Rows showing where targets appear

◇ ◇ ◇ ◇ ◇ ◇ ◇

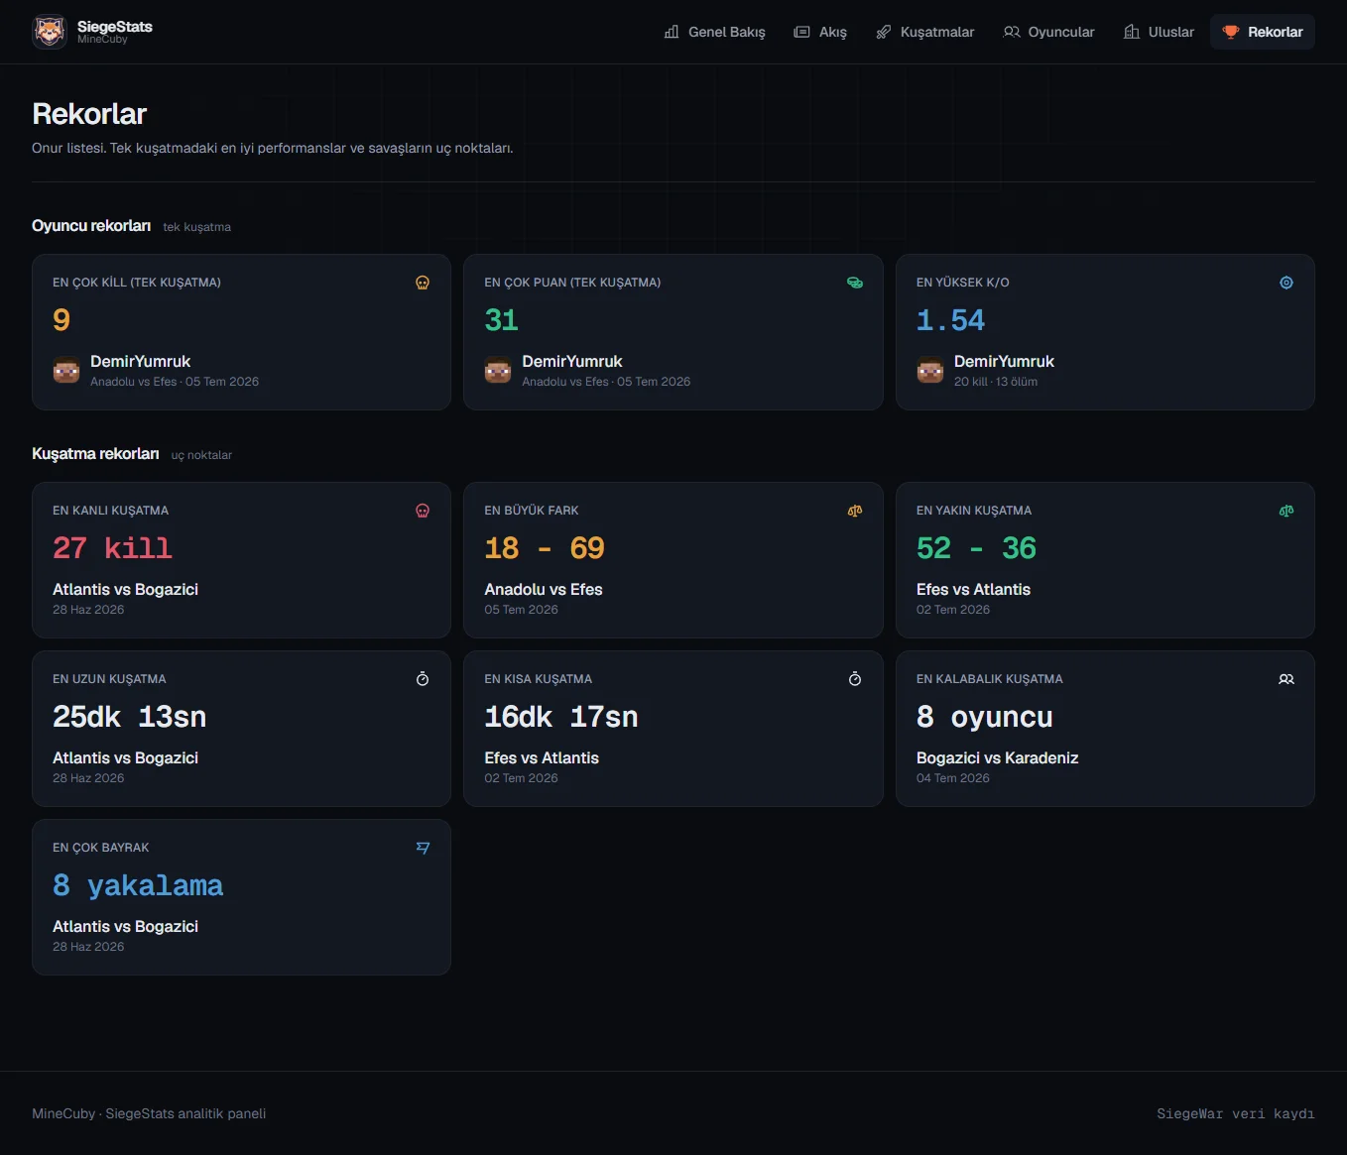Click the stopwatch icon on En Kısa Kuşatma
The image size is (1347, 1155).
[x=855, y=679]
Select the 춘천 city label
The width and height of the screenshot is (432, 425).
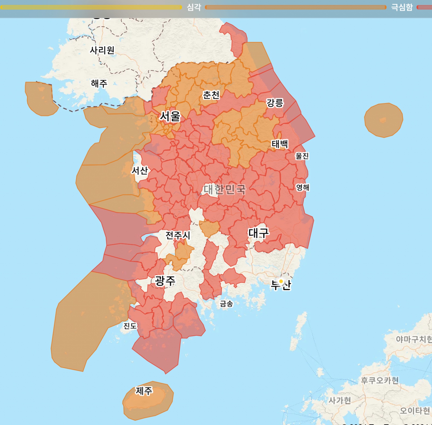(x=211, y=95)
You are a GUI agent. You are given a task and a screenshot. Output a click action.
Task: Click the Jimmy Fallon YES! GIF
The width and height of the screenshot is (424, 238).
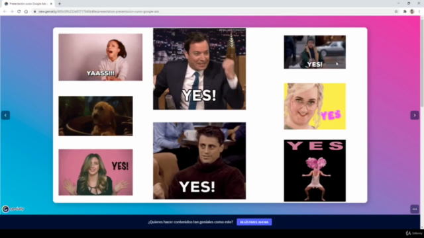point(199,69)
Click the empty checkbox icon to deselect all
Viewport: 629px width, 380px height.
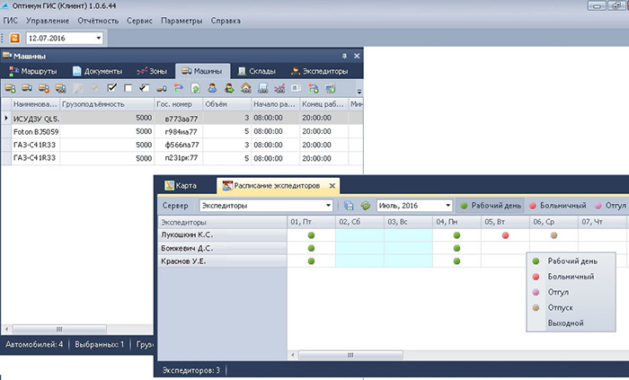point(128,88)
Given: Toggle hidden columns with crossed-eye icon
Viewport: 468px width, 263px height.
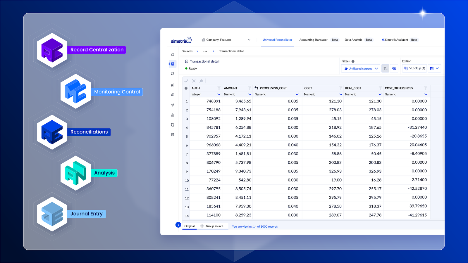Looking at the screenshot, I should point(394,68).
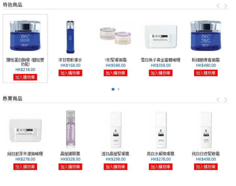View the Dominance V形緊膚面霜 jars image
This screenshot has width=236, height=186.
115,36
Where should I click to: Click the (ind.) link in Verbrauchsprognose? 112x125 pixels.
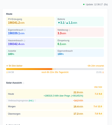(31, 101)
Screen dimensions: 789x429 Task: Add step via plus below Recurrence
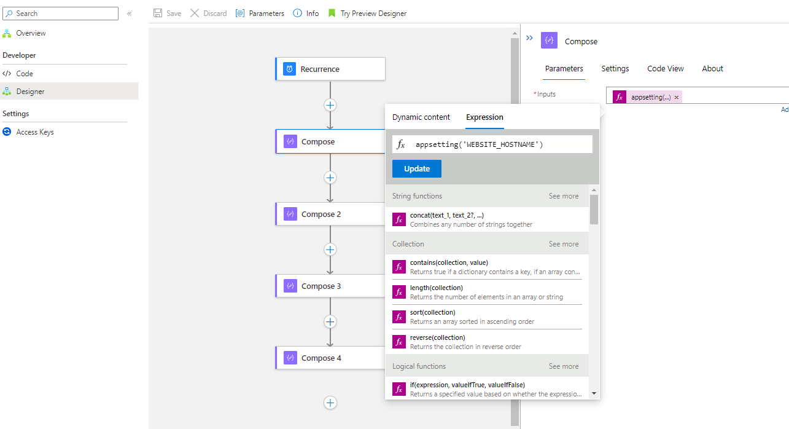pyautogui.click(x=330, y=105)
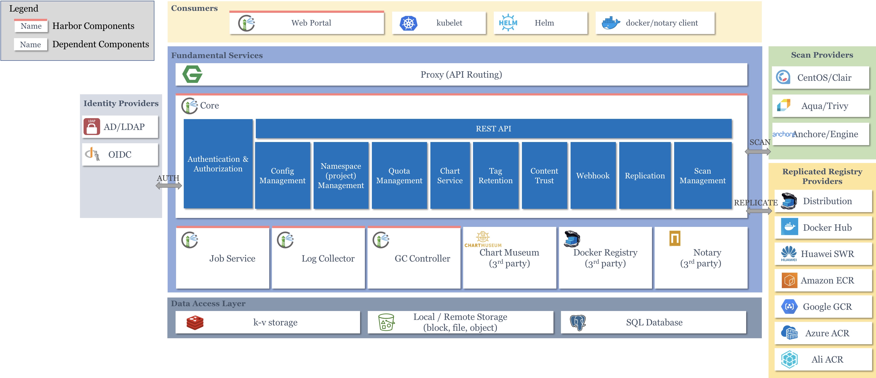Click the AUTH double-headed arrow
Viewport: 876px width, 378px height.
[169, 186]
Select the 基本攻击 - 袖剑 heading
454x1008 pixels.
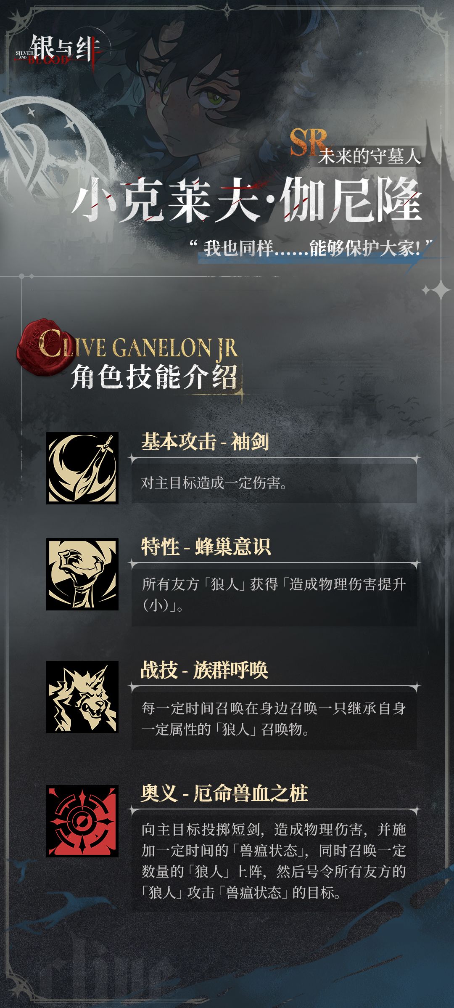[x=205, y=442]
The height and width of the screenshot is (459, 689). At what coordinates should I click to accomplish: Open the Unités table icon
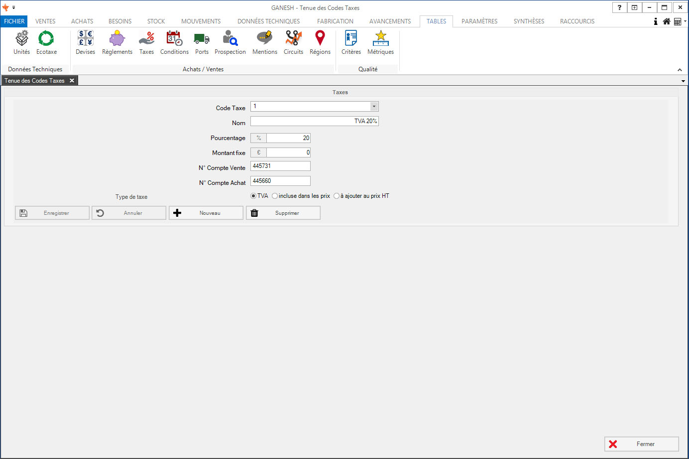point(21,39)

◇ ◇ ◇ ◇ ◇ ◇ ◇

## WORK INSTRUCTIONS
Transcribe these lines exactly, leaving out the pictures.

## COMPLETE RESPONSE
Click the stopwatch icon on En Kısa Kuşatma
The image size is (1347, 1155).
[x=855, y=679]
Select the 춘천 city label
The width and height of the screenshot is (432, 425).
(x=211, y=95)
You are a GUI agent. You are given a task and a screenshot. Output a click action.
Task: Click the Jimmy Fallon YES! GIF
The width and height of the screenshot is (424, 238).
point(199,69)
Click the empty checkbox icon to deselect all
Viewport: 629px width, 380px height.
point(128,88)
Given: Toggle hidden columns with crossed-eye icon
Viewport: 468px width, 263px height.
Looking at the screenshot, I should point(394,68).
View the Dominance V形緊膚面霜 jars image
This screenshot has width=236, height=186.
115,36
Where should I click to: Click the (ind.) link in Verbrauchsprognose? 112x125 pixels.
(31, 101)
Screen dimensions: 789x429 Task: Add step via plus below Recurrence
pyautogui.click(x=330, y=105)
Click the AUTH double-headed arrow
Viewport: 876px width, 378px height.
[169, 186]
Select the 基本攻击 - 袖剑 heading
454x1008 pixels.
[x=205, y=442]
The height and width of the screenshot is (459, 689). At what coordinates should I click to accomplish: Open the Unités table icon
point(21,39)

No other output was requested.